Park and Blinken warned North Korea of the consequences of moving ahead with a possible nuclear test, with Park saying Pyongyang is at a "crossroads" of either isolating itself or returning to dialogue toward denuclearization.
"We affirmed that any North Korean provocations, including a nuclear test, will be met with a united and firm response from our alliance and the international community," Park said.
Blinken said the United States is "extremely vigilant" over the possibility of North Korea's seventh nuclear test and that it is preparing "for all contingencies" in close coordination with South Korea and Japan.
"Until the regime in Pyongyang changes course, we will continue to keep the pressure on," he said.
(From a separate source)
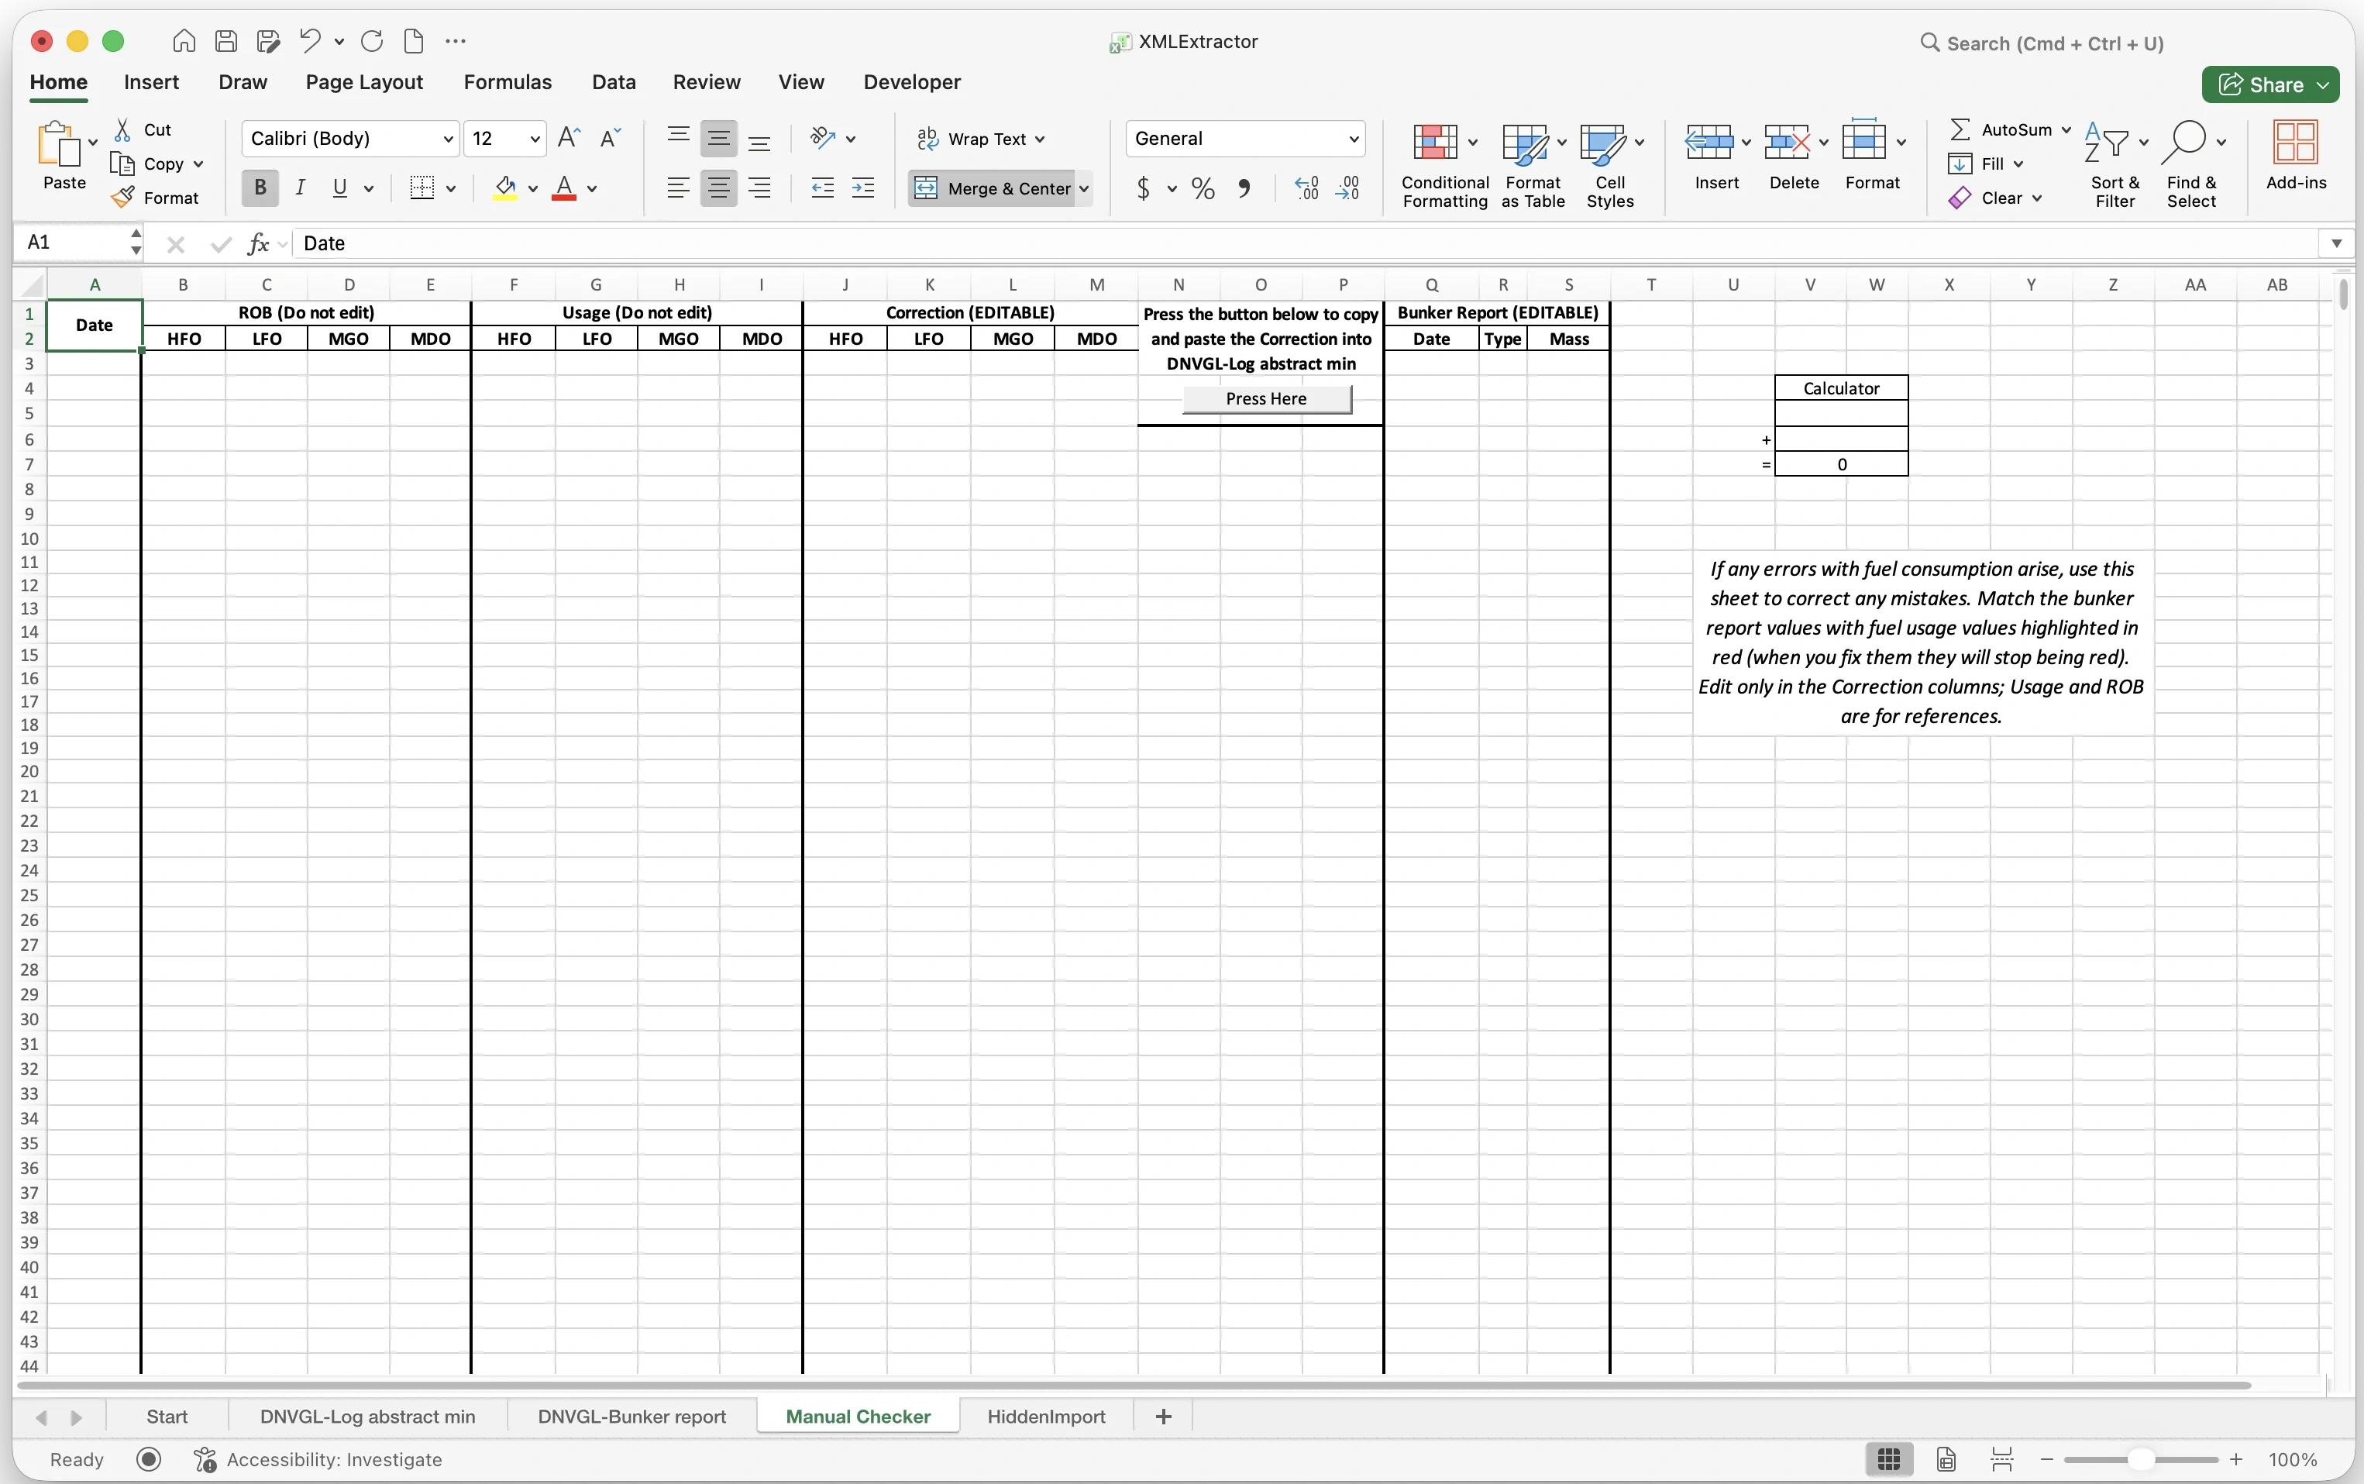The image size is (2364, 1484).
Task: Switch to Page Layout view in status bar
Action: click(1946, 1459)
But Blinken also reiterated the U.S. government's position that Washington has "no hostile intent" toward Pyongyang and is "open to dialogue without preconditions."
The U.S. government has recently been warning that a nuclear test by North Korea could take place at "any time," citing preparations at its Punggye-ri test site.
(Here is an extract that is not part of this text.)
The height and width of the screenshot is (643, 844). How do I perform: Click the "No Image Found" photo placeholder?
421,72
North Korea has been testing ballistic missiles this year at an extremely rapid pace.
Should Pyongyang proceed with the testing of a nuclear device, it would only lead to a strengthening of deterrence efforts by the South Korea-U.S. alliance and international sanctions, resulting in further isolation, the South Korean minister said.
He also called on China to play "a very positive role" to persuade North Korea that "maintaining peace and stability on the Korean Peninsula requires their new thinking."
In May, China, along with Russia, vetoed a U.N. Security Council resolution drafted by the United States seeking to impose tougher sanctions on North Korea following a series of missile tests.
This was the first rejection of a Security Council resolution aimed at preventing North Korea from developing nuclear weapons and missiles since 2006, when the first such sanctions on Pyongyang were adopted.
According to a senior U.S. official, Sullivan, in the Luxembourg meeting, conveyed his concerns to Yang about Beijing's recent veto, which followed "a significant series of ballistic missile launches in violation of previous U.N. Security Council resolutions" and preparations for a potential nuclear test.
Sullivan also "made very clear" that the North Korean issue is "an area where the United States and China should be able to work together" given their "history of cooperation," said the official, speaking on condition of anonymity.
The meeting, which followed a May 18 phone call, included discussion of a number of regional and global security issues, with Sullivan underscoring the importance of maintaining open lines of communication to manage competition amid increasing rivalry between the two countries, according to the White House.
Sullivan also expressed concerns to Yang over what Washington views as "coercive and aggressive actions" toward Taiwan, a self-ruled democratic island which Beijing views as its own, the official said.
Yang, a member of the Political Bureau of the Communist Party of China, told his U.S. counterpart that the Taiwan issue will have a "subversive impact" on Washington-Beijing ties unless handled properly, according to China's official Xinhua News Agency.
Yang was quoted by Xinhua as saying the United States must abide by the one-China principle, and that the risk will escalate if Washington attempts to contain Beijing with the Taiwan issue.